Starring: Gordon McRae, Shirley Jones, Claramae Turner
Director: Henry King
Rated: G
Distributor: Twentieth Century Fox Home Entertainment
“Is it possible for someone to hit you real hard and it not to hurt?” asks the baby-doll-faced Louise (Susan Luckey) of her mother Julie Jordon (Shirley Jones). Julie has experienced domestic blisters at the hands of her beloved hubby Billy Bigelow but such is her love for the now deceased scoundrel that the memory of it brings a melancholy smile to her face. Billy (Gordon McRae) died during a bungled mugging and is busy polishing crystal stars somewhere up in a nearby galaxy when he is given the chance to go back down to Earth and try to make amends. And so, through flash backs, the story of the couple’s doomed relationship unfolds, beginning with their first meeting at the fantastic carousel where Billy worked as a barker.
It’s an unusual plot for a musical and one that Richard Rodgers and Oscar Hammerstein drew from a play by the Hungarian writer Ferenc Molnar. Liliom had already been adapted for the screen by the legendary German director Fritz Lang when the American song-men got their hands on it and transposed the action from Budapest to Maine. They also changed the ending, so while Liliom ends up in ‘Purgatoire’, Billy walks on, and on with hope in his heart and, as the most famous song in the show goes, will never walk alone.
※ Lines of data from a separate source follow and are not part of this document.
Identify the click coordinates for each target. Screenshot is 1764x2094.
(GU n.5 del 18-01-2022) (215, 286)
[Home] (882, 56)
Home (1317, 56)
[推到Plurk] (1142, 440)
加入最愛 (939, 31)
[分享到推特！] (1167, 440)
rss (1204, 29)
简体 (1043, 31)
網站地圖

Released just one year after the duo’s smash hit Oaklahoma!, and featuring the same two stars, Carousel looked set to be a triumph. However it had great difficulty at the box office. Perhaps if Frank Sinatra had played the lead as originally intended it might have had more luck. As it is, the film labours under its moral imperative. Still, it’s hard to resist the good old fashioned clam bake re-enacted in the story’s centre, and the many full-blown theatrical dance numbers that lift the spirit no matter how jaded.